§ Provided data

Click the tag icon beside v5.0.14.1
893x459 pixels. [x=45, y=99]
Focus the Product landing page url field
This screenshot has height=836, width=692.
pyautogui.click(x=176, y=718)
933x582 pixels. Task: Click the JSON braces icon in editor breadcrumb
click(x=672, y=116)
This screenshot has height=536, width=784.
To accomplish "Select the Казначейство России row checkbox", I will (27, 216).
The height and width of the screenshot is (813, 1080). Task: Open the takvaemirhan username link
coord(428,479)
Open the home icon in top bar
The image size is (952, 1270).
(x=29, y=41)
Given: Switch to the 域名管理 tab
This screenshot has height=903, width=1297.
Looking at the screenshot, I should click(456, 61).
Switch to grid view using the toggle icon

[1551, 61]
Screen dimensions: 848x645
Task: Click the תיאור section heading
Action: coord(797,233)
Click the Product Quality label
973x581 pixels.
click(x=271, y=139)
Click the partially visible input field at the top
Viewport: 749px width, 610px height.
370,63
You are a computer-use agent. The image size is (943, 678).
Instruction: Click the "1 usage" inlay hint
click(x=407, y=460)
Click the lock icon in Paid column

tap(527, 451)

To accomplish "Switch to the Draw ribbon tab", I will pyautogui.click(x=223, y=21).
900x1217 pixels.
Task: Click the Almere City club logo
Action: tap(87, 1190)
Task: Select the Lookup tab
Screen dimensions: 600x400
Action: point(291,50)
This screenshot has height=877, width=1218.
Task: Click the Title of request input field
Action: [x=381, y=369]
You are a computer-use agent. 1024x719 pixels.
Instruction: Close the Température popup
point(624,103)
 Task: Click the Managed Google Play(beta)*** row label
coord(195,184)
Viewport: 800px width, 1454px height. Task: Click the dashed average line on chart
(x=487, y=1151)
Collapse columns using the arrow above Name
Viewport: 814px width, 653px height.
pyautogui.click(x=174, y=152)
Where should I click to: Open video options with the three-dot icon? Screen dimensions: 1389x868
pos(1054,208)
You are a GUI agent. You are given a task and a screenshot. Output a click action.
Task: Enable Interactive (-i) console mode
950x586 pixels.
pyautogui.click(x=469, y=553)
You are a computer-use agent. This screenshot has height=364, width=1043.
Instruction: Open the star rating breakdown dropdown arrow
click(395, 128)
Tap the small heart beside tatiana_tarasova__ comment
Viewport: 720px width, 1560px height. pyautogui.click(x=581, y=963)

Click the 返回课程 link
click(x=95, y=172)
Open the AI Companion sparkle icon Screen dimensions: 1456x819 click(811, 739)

§ Written task
Copy the items between the lines holding "Viewport: 800px width, 1454px" and "pos(1054,208)", inclusive, with their requests, and offset every coordinate in the answers by 80.

§ Written solution
Viewport: 800px width, 1454px height. Task: Click the dashed average line on chart
(x=567, y=1231)
Collapse columns using the arrow above Name
Viewport: 814px width, 653px height.
pyautogui.click(x=254, y=232)
Where should I click to: Open video options with the three-dot icon? Screen dimensions: 1389x868
pos(1134,288)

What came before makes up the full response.